> [EXERCISE]: Reproduce the data word for word, from the beginning through the line containing "The image size is (1366, 720).", and stop after that line.

===

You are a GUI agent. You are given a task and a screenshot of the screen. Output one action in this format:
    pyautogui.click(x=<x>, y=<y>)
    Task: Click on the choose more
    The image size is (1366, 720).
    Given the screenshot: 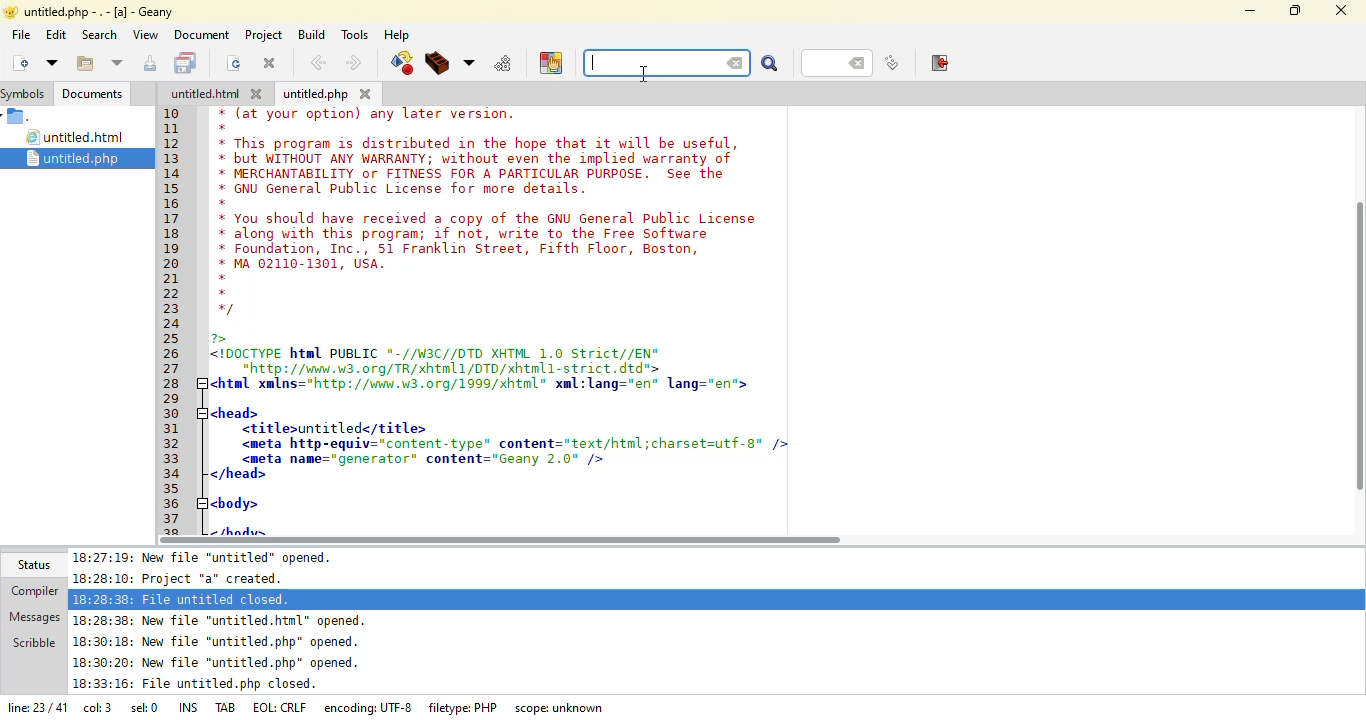 What is the action you would take?
    pyautogui.click(x=469, y=63)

===

> [RESPONSE BELOW]:
You are a GUI agent. You are given a task and a screenshot of the screen. Output one action in this format:
    pyautogui.click(x=<x>, y=<y>)
    Task: Click on the choose more
    The image size is (1366, 720).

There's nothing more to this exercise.